The Curse (and Futility) of Spamming DLU
One of the drawbacks of having a public (and popular) website is that we have to have email addresses posted to the site so you, our fans, can contact us. We also need to make ourselves readily accessible in case lawyers from a certain company need to let us know that we're doing very bad things (tm). As a result of our displays of public attention, we're very often the recipients of a huge volume of Spam.
Most of the Spam is pretty typical... offers for mortgages on new wizard towers, little pink pills to make you happy, or make your little Raistlin stop slouching. There's ads for free or cheap software, little devices to sneak peeks into someone's closet, and even ads for girls that will do things that would make Kitiara blush furiously!
Frankly, it's tiresome and annoying. I have to admit, it's quite possible that we've lost submissions or emails from the fans amid the deluge of pure junk email. In fact, we may have misplaced that summons email from the lawyers a few months ago, since "Jenny and her farm animals want to meet YOU!!!11" seemed far more entertaining.

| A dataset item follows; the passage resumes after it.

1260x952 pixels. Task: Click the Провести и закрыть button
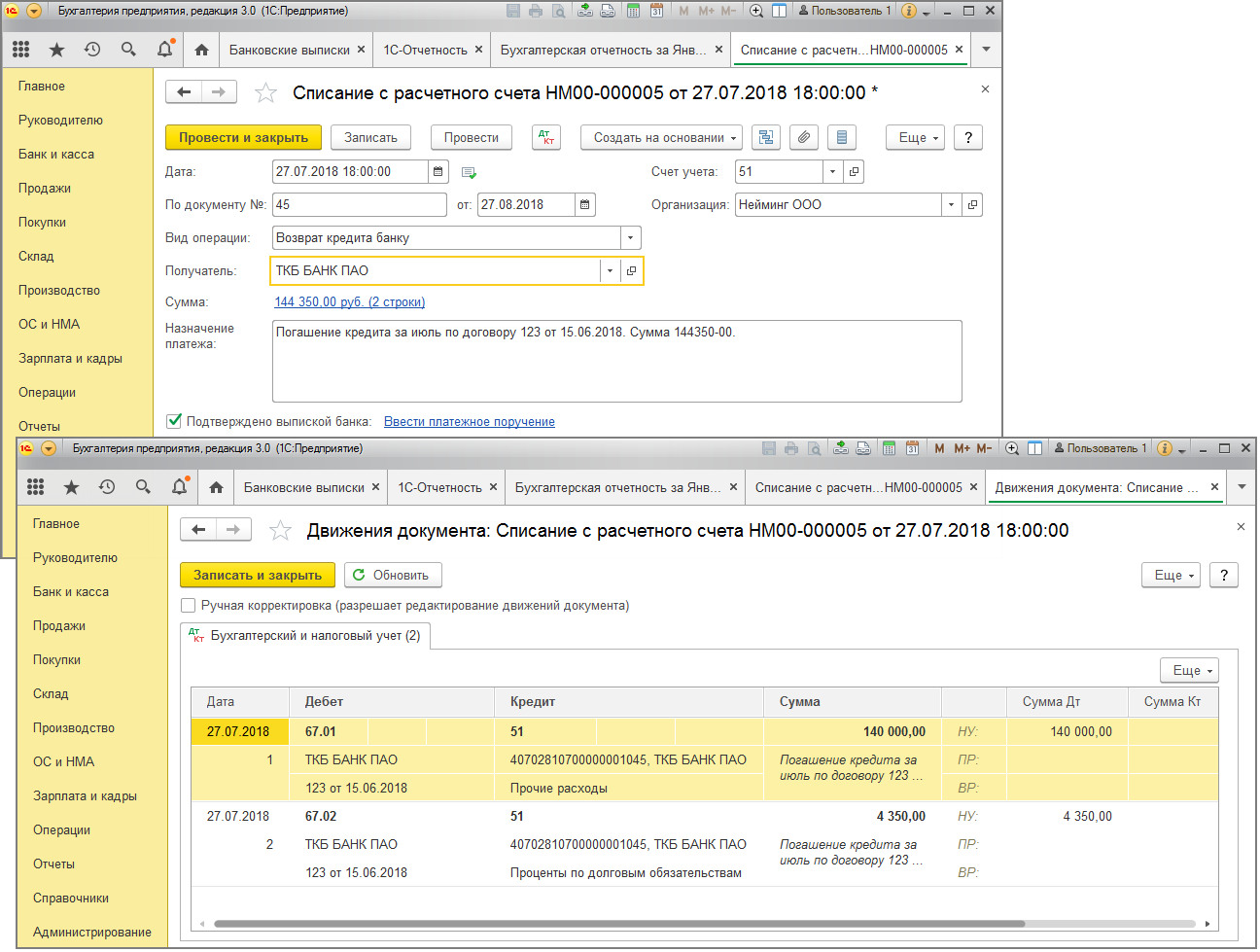(x=243, y=138)
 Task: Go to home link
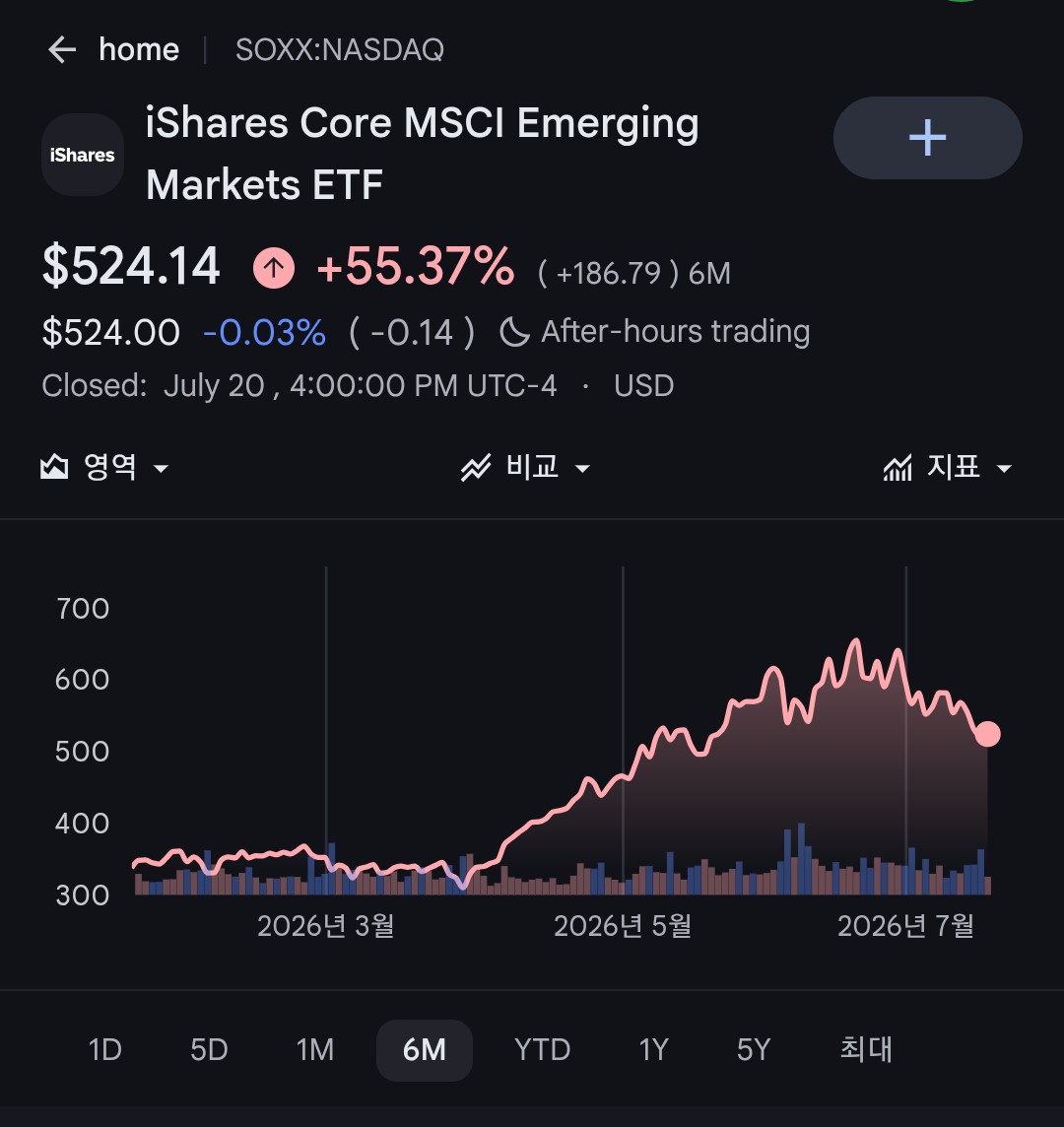[139, 50]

Even though we have received far more than our fair share of Spam to keep us occupied until the Live Ones come home and Mina takes over the world again, we've actually had one email that stands alone, separate from the flood of nonsense. It was an ad for a "professional makeover" from a company that specializes in web design.

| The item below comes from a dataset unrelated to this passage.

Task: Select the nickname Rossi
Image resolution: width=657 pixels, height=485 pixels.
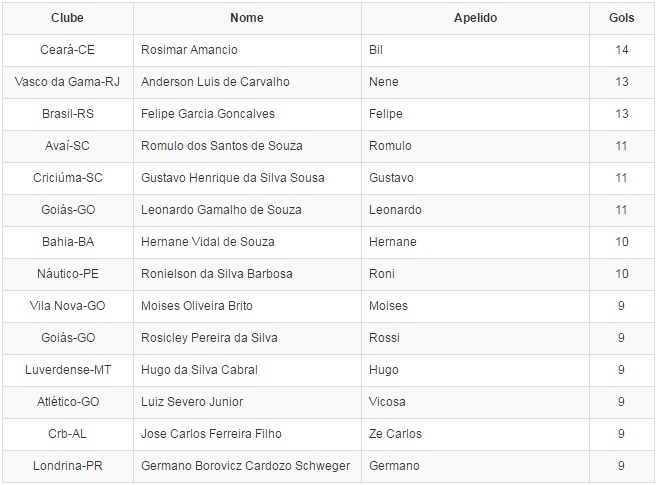Action: point(384,338)
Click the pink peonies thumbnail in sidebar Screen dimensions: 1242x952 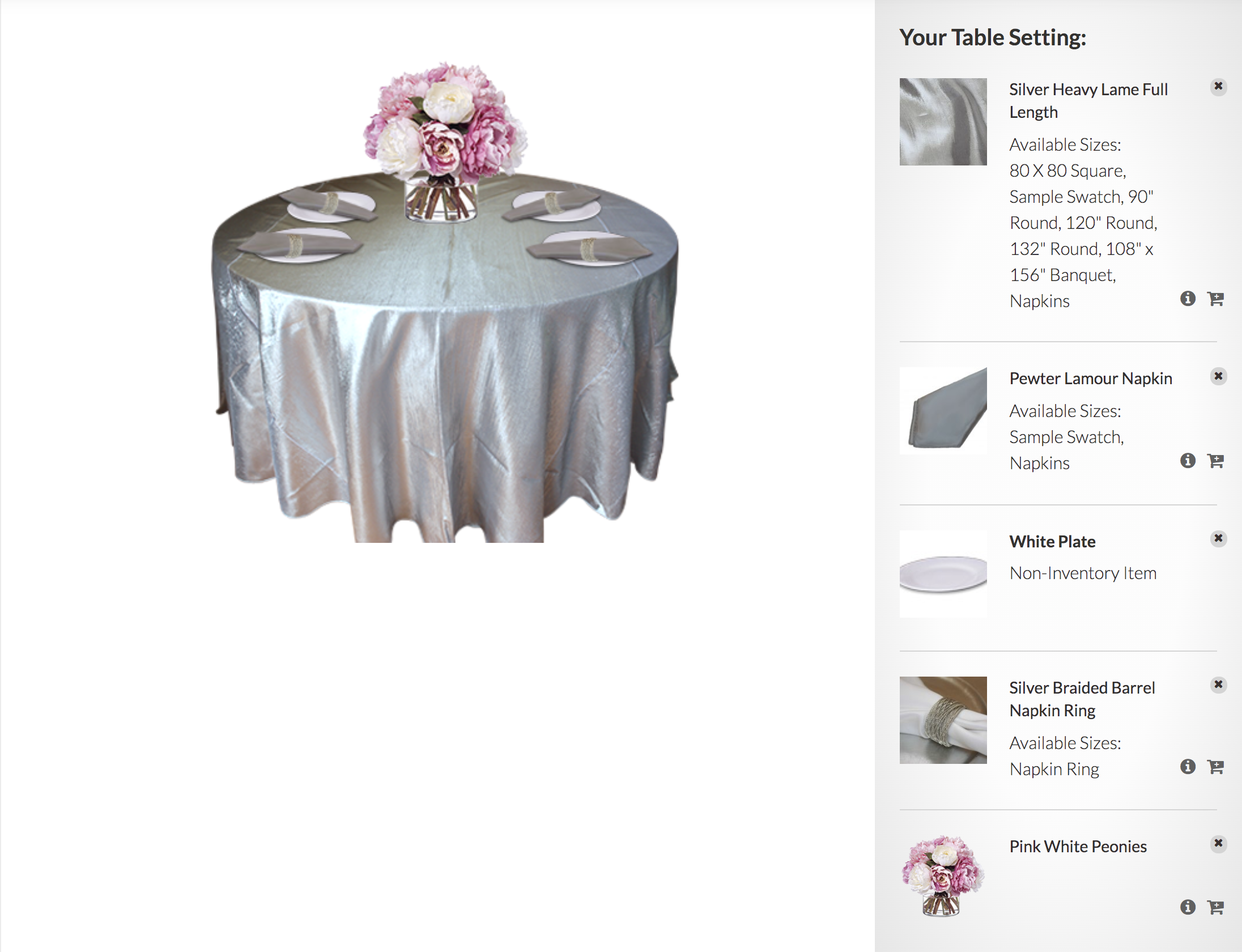[x=943, y=876]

If anything, they should specialize in some researchers who really do check out the sites so they can make a customized letter instead of using a form letter that makes it quite obvious they didn't do one whit of research. Then again, if they had, we wouldn't have received such a laughable attempt to seduce us to the dark side of the moon.
(Original mail in regular type, my comments in italics)
Subject: Regarding your website 'www.dragonlanceunderground.com'
To: feedback@dragonlanceunderground.comHello,
Your web site-'www.dragonlanceunderground.com', the official website of " Dragonlance Underground ", has been Great! I observe that Dragonlance Underground is the staging ground of the revolution; the war we wage is a war against hypocrisy, arrogance and hubris.
(Boggles. I didn't know essays such as "Raistlin is a woman", "Tanis is gay", and Dragonlance characters as 'My Little Ponies' were revolutionary and war waging. At least with those 20 steel piece words, you'd think whoever wrote this letter would have the brains to at least figure this out.)
The contents of your site like FEATURES, LIBRARY, DALAMAR, GALLERY, NUGGETS, INTERACTIVE, etc are quite interesting and informative.
(I have to admit... I love this part. It looks like they used an Internet spider to pull out a list of our sections and then just pasted them in. How Dal the Dork and the kender singalong can be considered informative really baffles us over here.)
I enjoyed browsing your site. The pictures featured on the site were really eye-catching.
(Oh horse twaddle. I bet you're just bored of your farm animals Jenny, and you're oogling over the pics of Raistlin and Kitiara in their panties.)
I visited quite a lot of sites, and would like to kindly recommend a professional makeover for your entire web site (http://www.dragonweyr.com ).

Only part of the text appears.